Province de Jodogne, Andore, 996
« Aubergiste, à boire! »
« Mon père est comte, je suis comte, le comte de Florenza. Ah-ah! Tu pensais avoir affaire à un vulgaire ivrogne de taverne mal famée, mais non, je suis comte… attend un instant - »
« Aubergiste, m’as-tu entendu? À boire, j’ai dit! »
« Enfin, je serai comte, quand je reprendrai ce qui me revient de droit, parce que mon scélérat de père m’a déshérité! Tu ne dis rien? Tu ne me crois pas? Si un jour nous devenons amis, peut-être que je te raconterai mon histoire... »

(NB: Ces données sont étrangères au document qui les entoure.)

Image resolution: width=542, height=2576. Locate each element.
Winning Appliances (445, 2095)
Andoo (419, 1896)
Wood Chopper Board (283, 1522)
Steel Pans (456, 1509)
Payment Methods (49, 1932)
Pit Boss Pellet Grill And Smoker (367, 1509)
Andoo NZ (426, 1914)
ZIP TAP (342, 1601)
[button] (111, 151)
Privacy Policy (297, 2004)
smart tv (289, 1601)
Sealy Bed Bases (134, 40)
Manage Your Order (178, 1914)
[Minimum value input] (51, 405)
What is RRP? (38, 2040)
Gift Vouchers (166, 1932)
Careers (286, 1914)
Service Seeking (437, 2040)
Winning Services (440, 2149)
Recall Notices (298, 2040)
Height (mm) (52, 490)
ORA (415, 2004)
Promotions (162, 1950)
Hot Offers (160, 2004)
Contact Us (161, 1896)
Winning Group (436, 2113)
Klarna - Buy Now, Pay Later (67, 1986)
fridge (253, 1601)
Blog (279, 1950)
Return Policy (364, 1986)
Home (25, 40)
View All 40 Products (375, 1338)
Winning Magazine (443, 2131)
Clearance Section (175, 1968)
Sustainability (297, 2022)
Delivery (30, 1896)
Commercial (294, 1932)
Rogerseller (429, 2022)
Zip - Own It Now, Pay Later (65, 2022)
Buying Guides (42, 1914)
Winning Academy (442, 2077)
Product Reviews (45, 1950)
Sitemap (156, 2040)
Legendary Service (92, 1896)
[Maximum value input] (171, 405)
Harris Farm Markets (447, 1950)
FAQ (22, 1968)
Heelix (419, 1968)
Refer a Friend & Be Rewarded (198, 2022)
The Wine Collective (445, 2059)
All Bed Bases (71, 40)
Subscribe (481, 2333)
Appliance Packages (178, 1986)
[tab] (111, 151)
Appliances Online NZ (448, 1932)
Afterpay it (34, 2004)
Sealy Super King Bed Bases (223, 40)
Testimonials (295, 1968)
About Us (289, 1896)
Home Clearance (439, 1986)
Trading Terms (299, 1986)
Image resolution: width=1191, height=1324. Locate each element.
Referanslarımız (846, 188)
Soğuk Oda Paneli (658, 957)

« Aaah, enfin ma choppe. Il était temps. Tiens aubergiste, voilà quelques piécettes pour t’engraisser la panse. »
« J’ai voulu me venger de ce salaud. Il n’y a rien que je n’ai pas fait. J’ai engagé des brigands pour brûler son moulin. J’ai engagé un fourbe qui s’est fait passer pour un envoyé du roi, lui récolter une taille imaginaire qui le ruinerait. J’ai même payé des barbares pour l’embusquer sur la route et mettre fin à ses jours...Tiens, toute cette histoire me donne soif. »
« Tavernier, un autre pot pour moi, et un pour mon ami! »
« Ça doit te donner soif toi aussi. Bois avec moi, buvons pour ce saligaud qui m’a déshérité. »
« Un jour, je monterai une armée pour aller reprendre mon dû. Tu sais que je suis capitaine? Eh oui, j’ai été entraîné au maniement des armes par le célèbre capitaine Diego Romuald. Oui oui, le Diego trois lames de la bataille de Valchie. Il m’a appris les armes, la stratégie militaire... et la trahison! Un autre salaud!»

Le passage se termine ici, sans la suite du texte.